Q: How has your experience here been like after that bold life leap?
It is an amazing programme, there’s no doubt about that. When I was in Ninasam, I also learnt a traditional form only taught in my state, but here at ITI, we are taught performing traditions from all over Asia.
In the past two years in ITI, we have met four great masters. Not only did we learn the different forms, but we also learnt their culture, because these forms don’t exist by themselves. They have a background, which is the master’s culture, language and traditions… that’s the only way to truly understand them. And when we understand the background of the form, then we can make it ours and start to apply it to our own culture. The most important learning aspect here, to me, is the intercultural element. Before coming here, I wanted to be an actor, and it is the same now. But, now I feel confident; confident enough to stand proudly on stage and call myself an actor.
Before coming here, I wanted to be an actor, and it is the same now. But, now I feel confident; confident enough to stand proudly on stage and call myself an actor.
Q: After you graduate, what do you think would be the most important lesson that you would take away from ITI?
In relation to life in general, it would be all I learnt about adjustment and negotiation with different people. What I learn in ITI, I can apply to my whole life. In terms of theatre, I have gained a new appreciation of traditional art forms, theatre and training. I want to learn as much as I can, and once I have finished this course, I will return – back to my own traditional performing art forms and aim to master them.
Q: How does it feel to be performing in the graduation shows?
It’s really great, because we have to perform in front of a real, paying audience. It was different from our curriculum presentations at the studio. It’s not new to me, but it is my first time here in Singapore. All in all, it is an amazing opportunity.
Q: A little teaser about what we can expect from Cloud Messenger?
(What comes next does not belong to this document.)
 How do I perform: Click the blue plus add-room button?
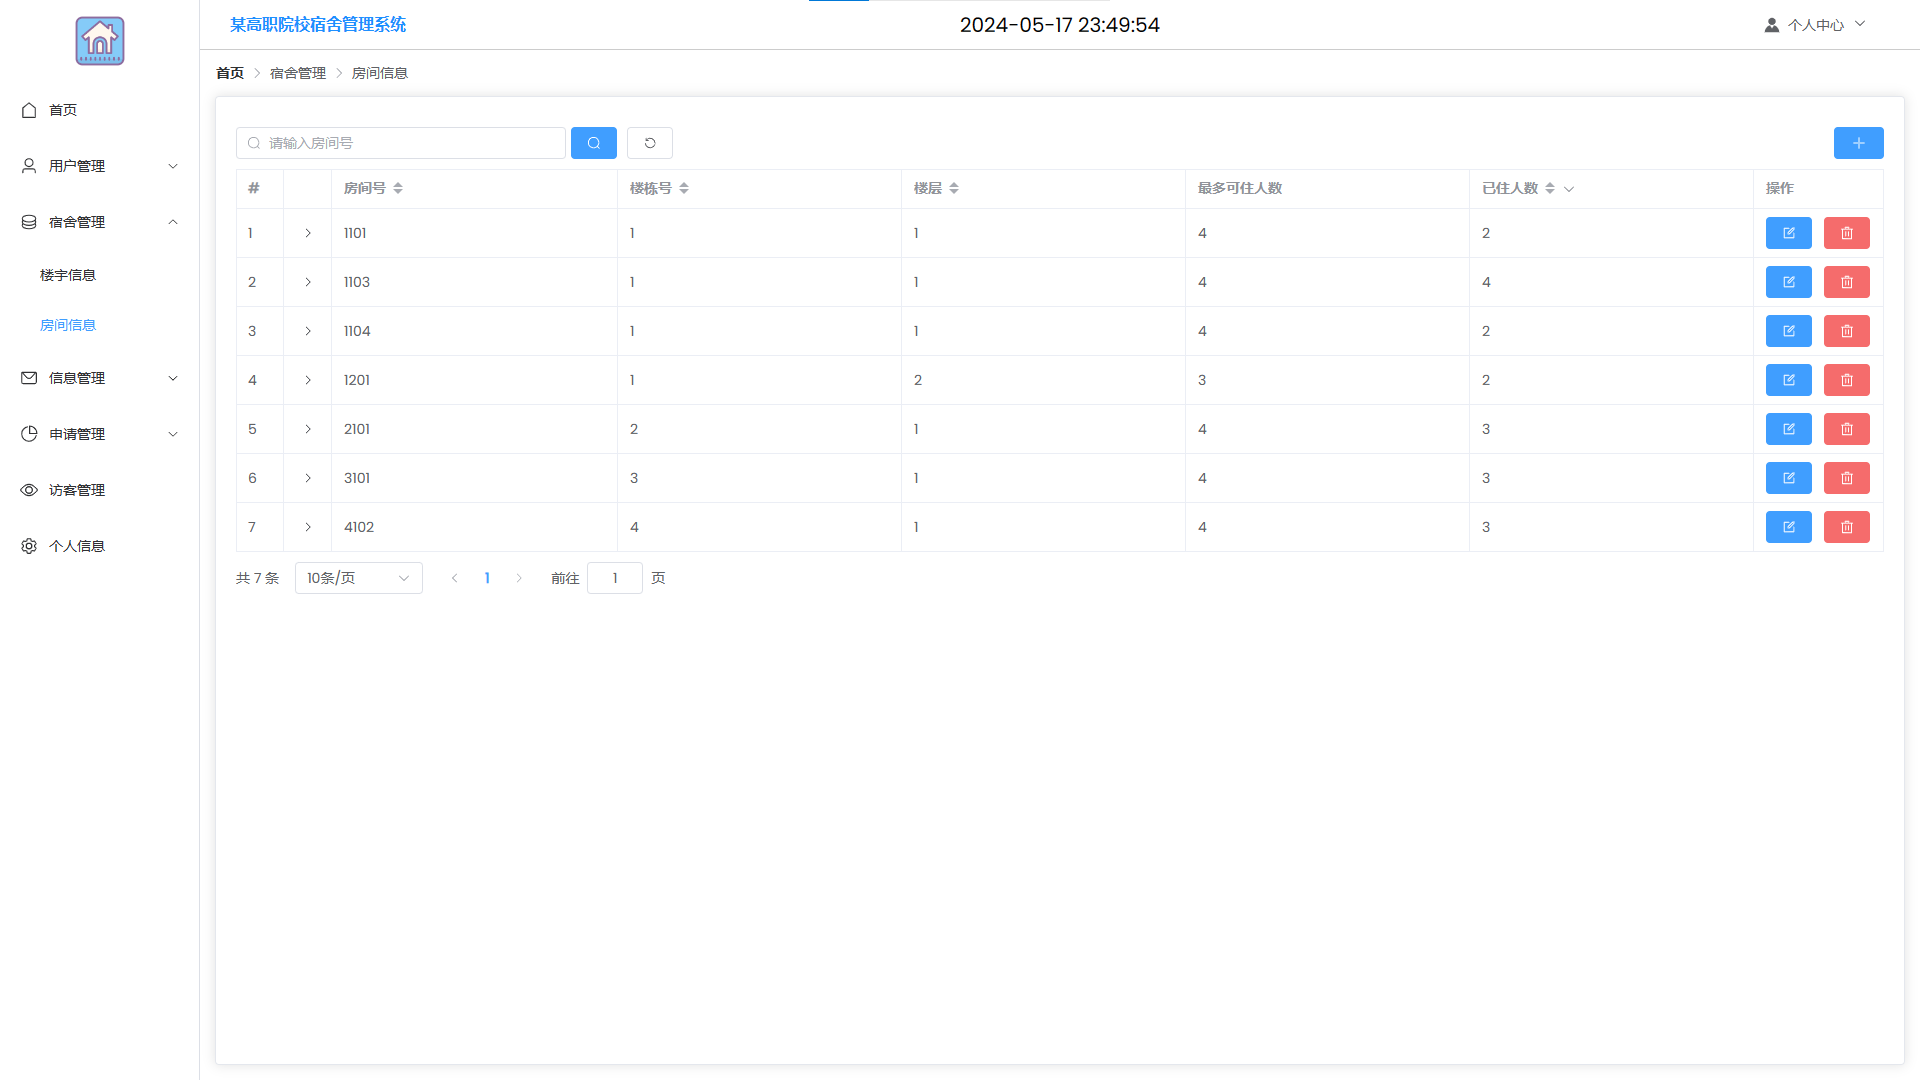pos(1858,143)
When we were devising it, we were asked to write about ourselves, about our journey, about our life before and during our time in ITI. We were then told to improvise on that. So there’s a scene where we reenacted the time we first arrived in Singapore, how we reacted to our surroundings, who we met, how we met.
Q: Any advice for actors and actresses?
Yes – to those who want to act, do come to this programme. If you want to learn about theatre, there are a lot of forms to learn in the world, but they need full dedication and commitment. This may seem a long programme, but it takes 20, 25, or even 30 years to master any form, not just traditional forms. Considering that investment in time needed for perfection, the training here, comparatively, isn’t a long period at all.
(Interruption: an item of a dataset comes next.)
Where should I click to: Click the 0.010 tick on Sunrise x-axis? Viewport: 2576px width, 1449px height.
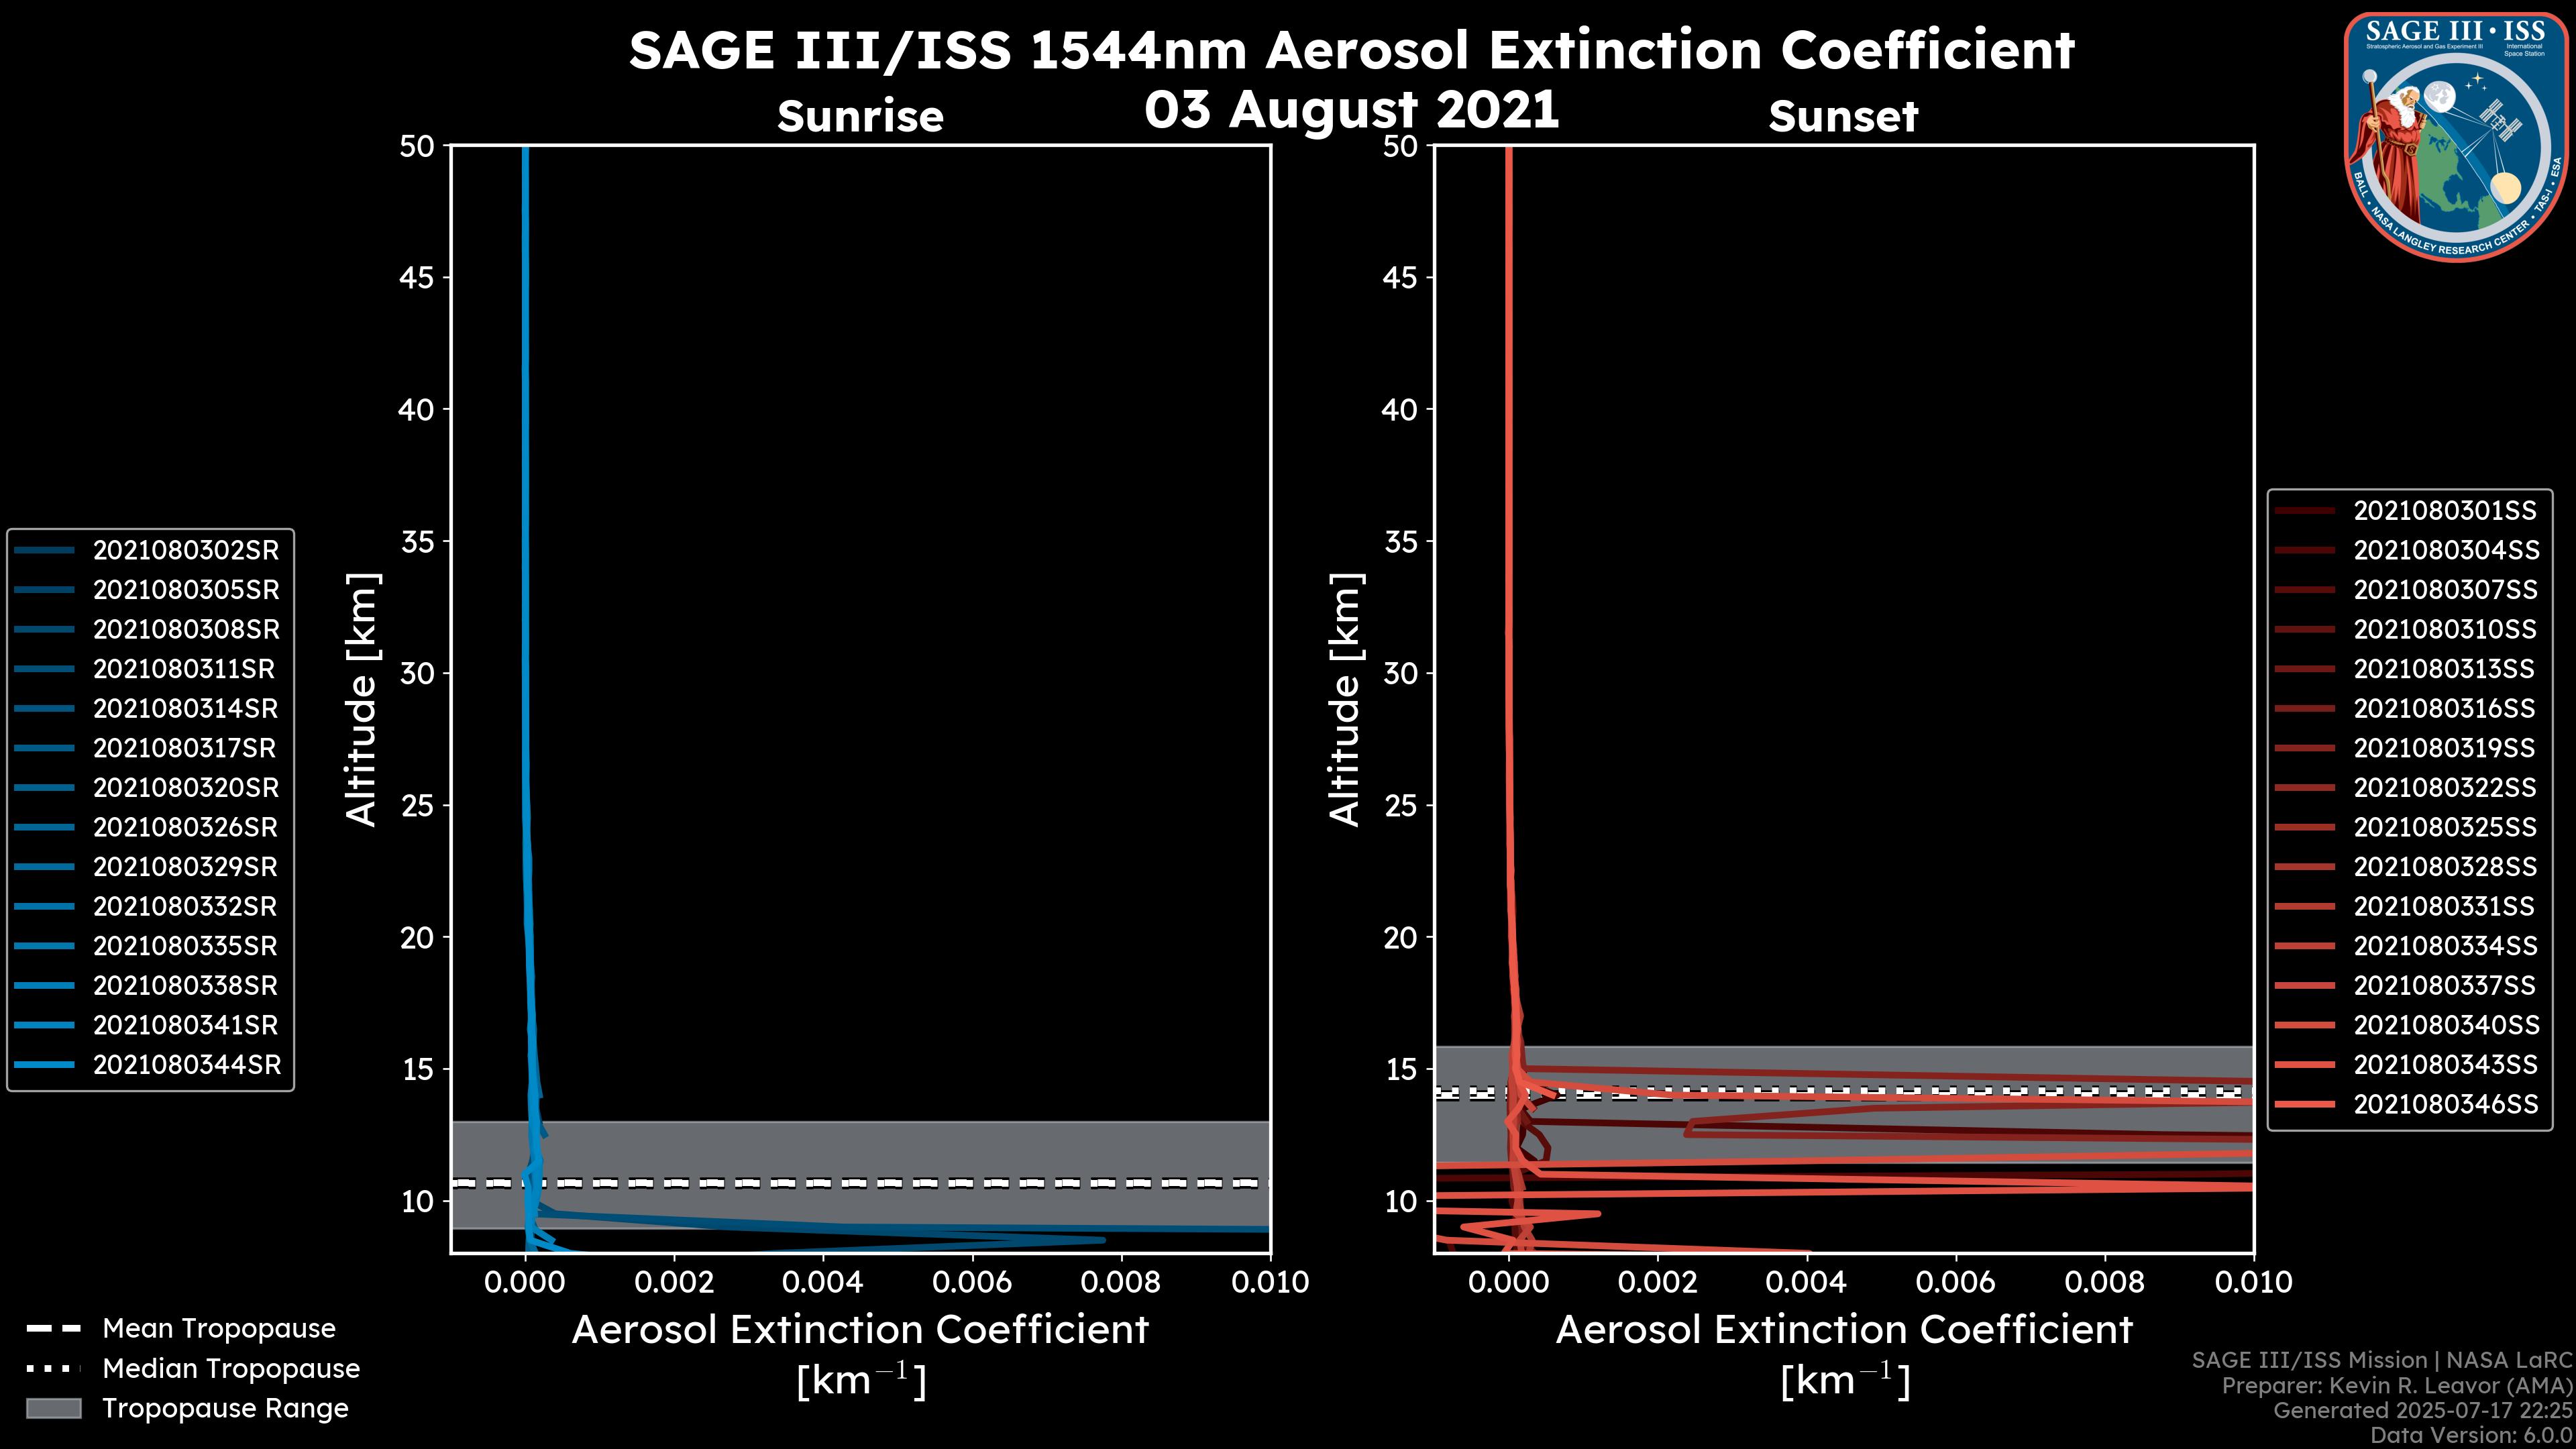point(1269,1282)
This three year period is very important because it offers you a turning point. Whether you choose to come to ITI or to go to other theatre schools, you have to be aware of the traditional forms, especially your own. You have to at least learn that, because to me, that is where the basic answer lies.
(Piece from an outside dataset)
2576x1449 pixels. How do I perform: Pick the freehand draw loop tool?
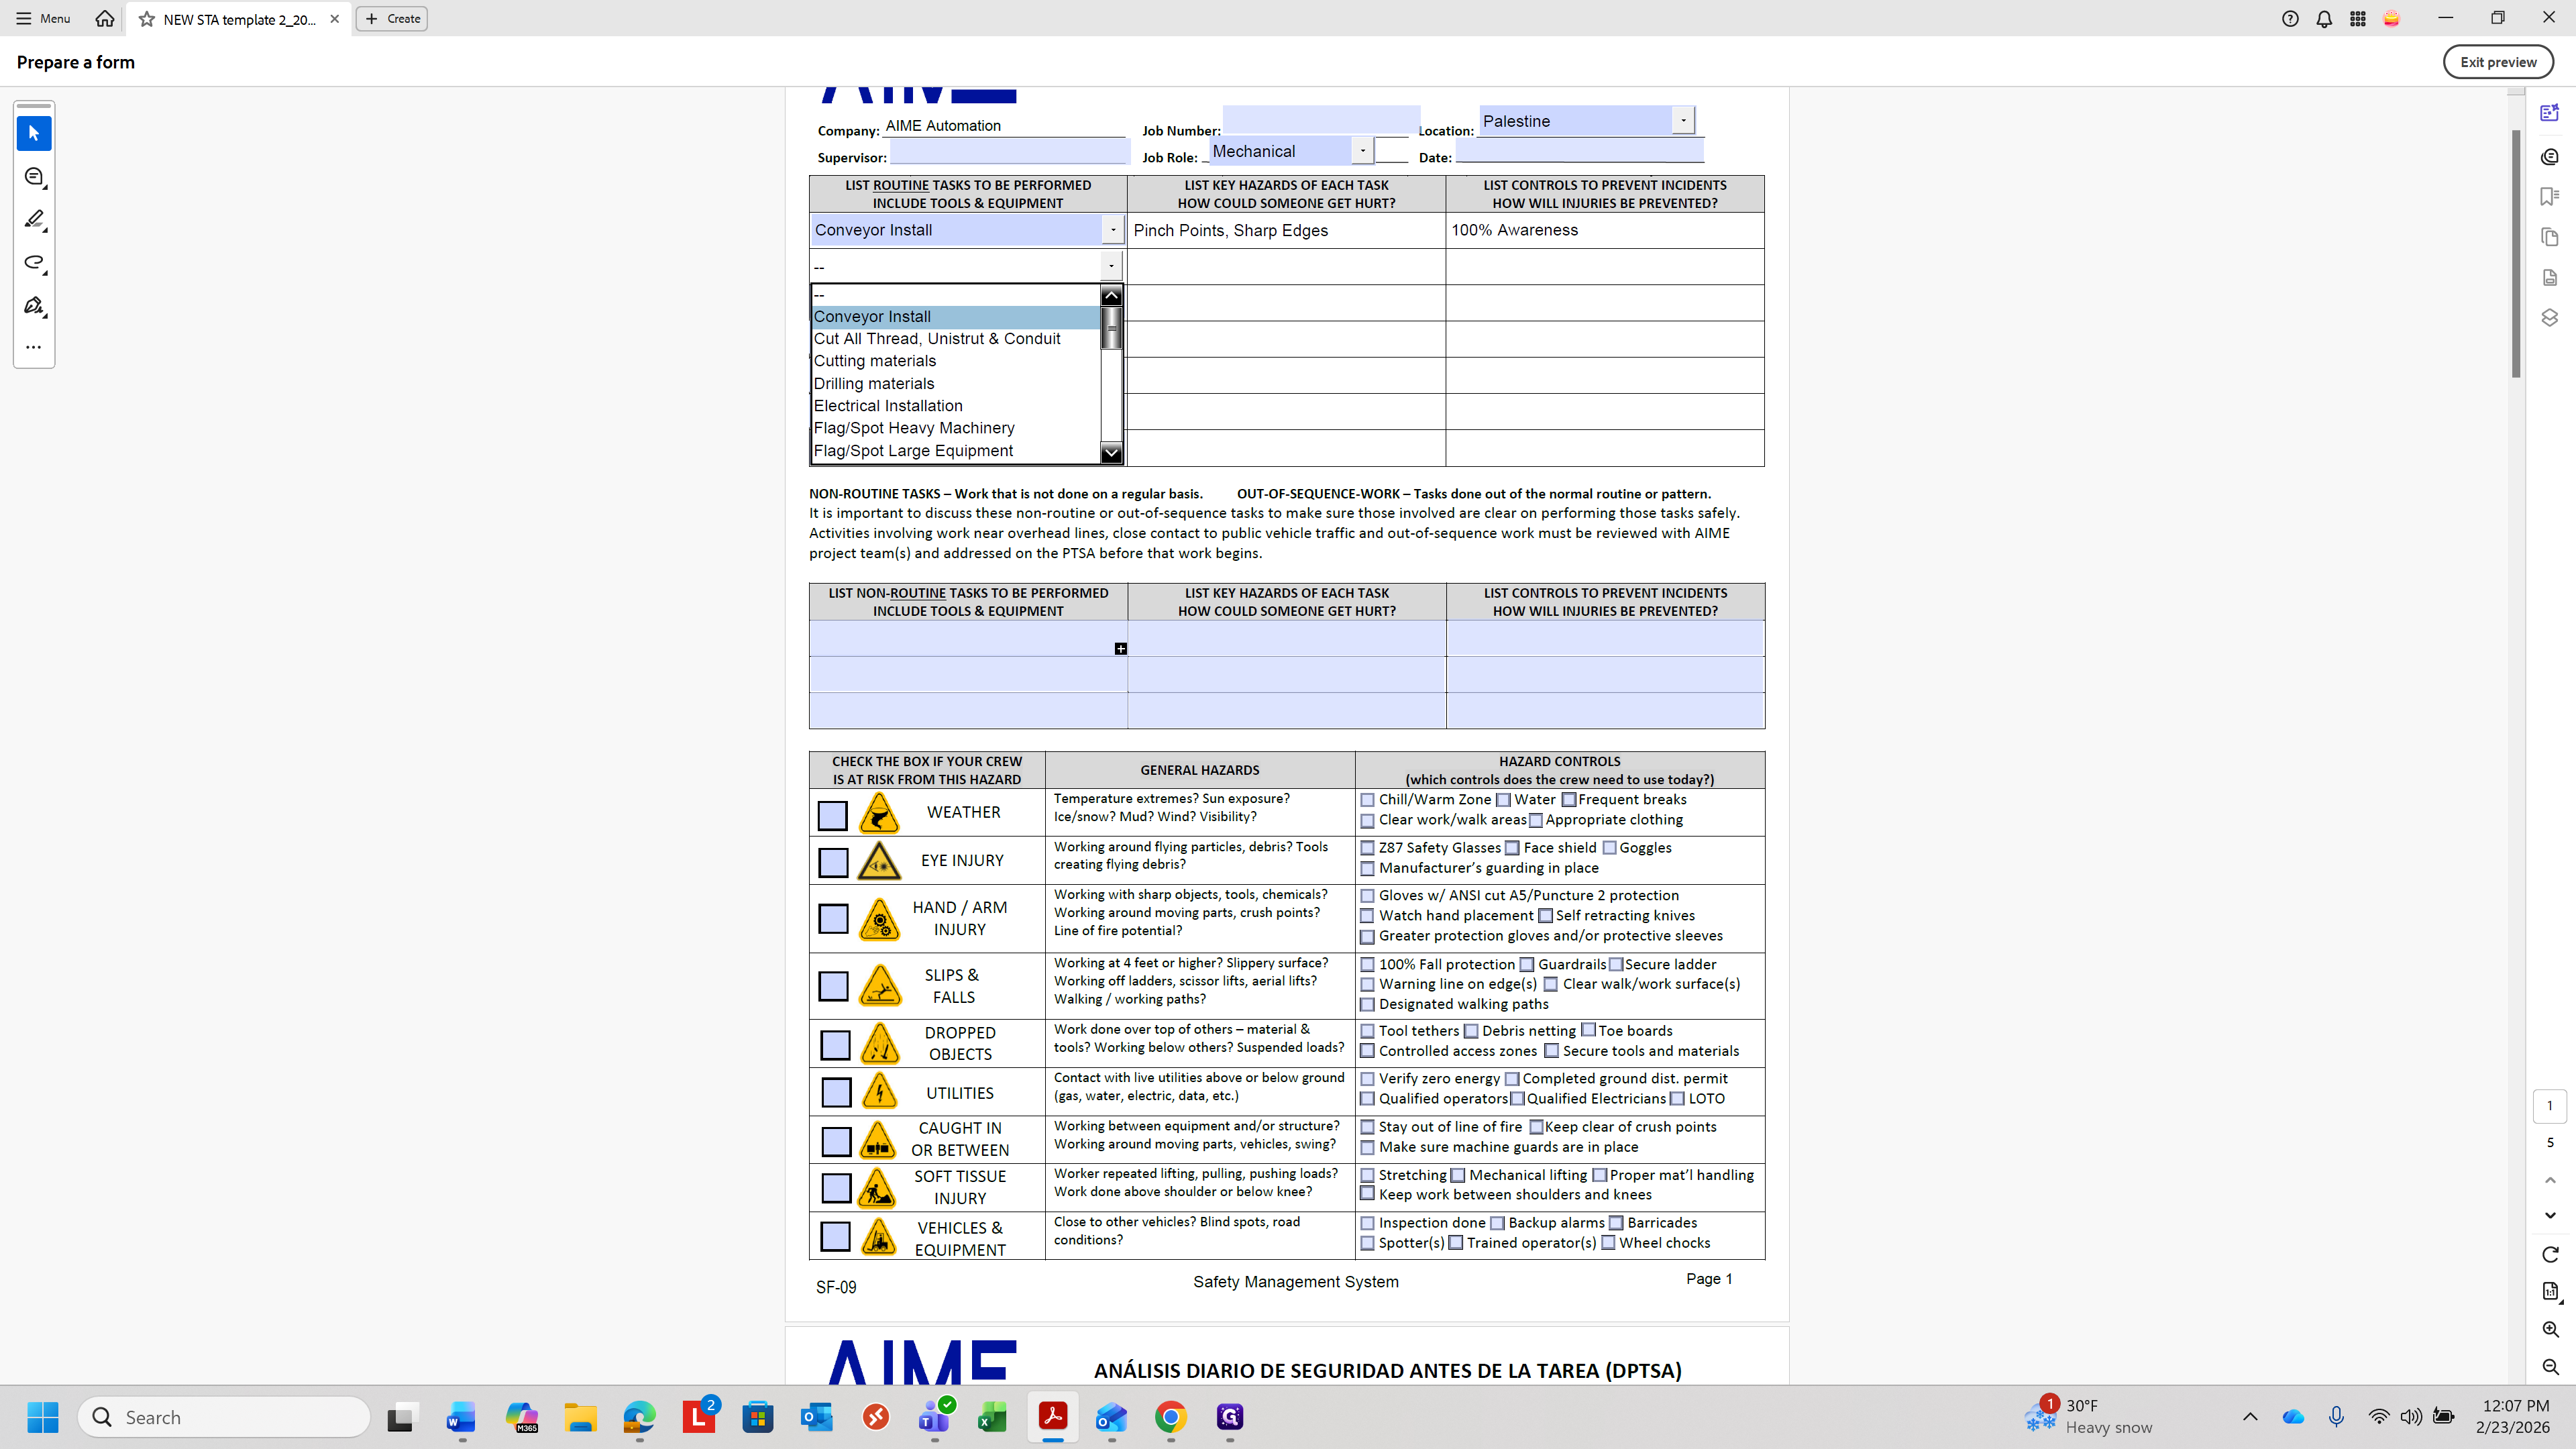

Becoming an actor is difficult, but it is not impossible. And there’s no such thing as natural born talent; it just doesn’t exist in theatre. Of course there is “lack of talent”, but we can solve it with training, and that’s it. Anyone can become an actor.
It takes 20, 25, or even 30 years to master any form … considering that investment in time needed for perfection, the training here, comparatively, isn’t a long period at all.
Q: Any final thoughts?
I am really grateful to the school. ITI really gave me a new hope for my life in theatre. Now, all I want to express is my gratitude to ITI. Thank you!